Your objective —
Answer these questions from the thread on WoS and PubMed citation data:
1. About how many papers in WoS have a DOI?
2. What total number of citing-cited pairs was found when the citation data was checked?
3. How does the thread propose to mark a paper that has no PMID?

Yours sincerely, Xin Li 2019-03-26

(1) Does each paper in the file have WOS number? Yes. I have only extracted WoS papers in our 2017 database that have a unique WoS id

(2) Does each paper in the file have DOI number? Yes. The only reliable way we can cross reference between WoS and pubmed is through DOI. To match records without DOI numbers, we have to design a principled set of matching rules and more computational power. We can discuss this if you want more coverage

(3) are there papers that have no PMID in the file? No. There are roughly 20M papers in WoS have DOI, but I have only extracted about 11.9 M that have DOI matches from the pubmed data (2018).

(4)are there papers that have no publication year in the file? I have not checked these. The pubyear data is all from WoS, you can check with pubmed data for missing or inconsistent values.

lucian-whu commented 5 years ago

Hi! Dear Xiaoran,

I have checked the citation data, the total number of the citing-cited pairs is 11,894,932. But it is very strange that there are only 7,607,845 citing papers in the dataset. This number is much smaller than what I think. So I check whether each a citing or cited paper contains its PMID. The result is yes.

I guess we have limited the citations in the papers indexed in the MEDLINE, which led to the result was very close to the data extracted from PubMed (about 5,700,000 citing papers).

So Could you kindly write me a new file that contains the citation pairs of the whole WOS? Because what exactly I want to use is the global citation information in the WOS dataset. A PubMed paper could cite a paper that is not indexed in PubMed (has no PMID), vice versa. We should include all the papers in the WOS whether it has PMID(DOI) or not. If a paper has no PMID, we can just mark it 'null' or something else.

Thanks, Xin Li 2019/04/18

XiaoranYan commented 5 years ago

So Could you kindly write me a new file that contains the citation pairs of the whole WOS?

Sure, but this would be huge. Do you only want those citations originated from PubMed matched papers (citing papers)?

We should include all the papers in the WOS whether it has PMID(DOI) or not. If a paper has no PMID, we can just mark it 'null' or something else.

This does not make sense at all. If you are only comparing clinical vs non-clinical papers in PubMed, all other WoS records that does not cite or is not cited by the matched records should not matter. Unless you plan to do mult-step citation analysis.

Dataset excerpt —
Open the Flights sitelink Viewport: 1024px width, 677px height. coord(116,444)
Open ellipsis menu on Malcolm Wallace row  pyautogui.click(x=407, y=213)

Output of the task —
1. Roughly 20M.
2. 11,894,932.
3. As 'null' or something else.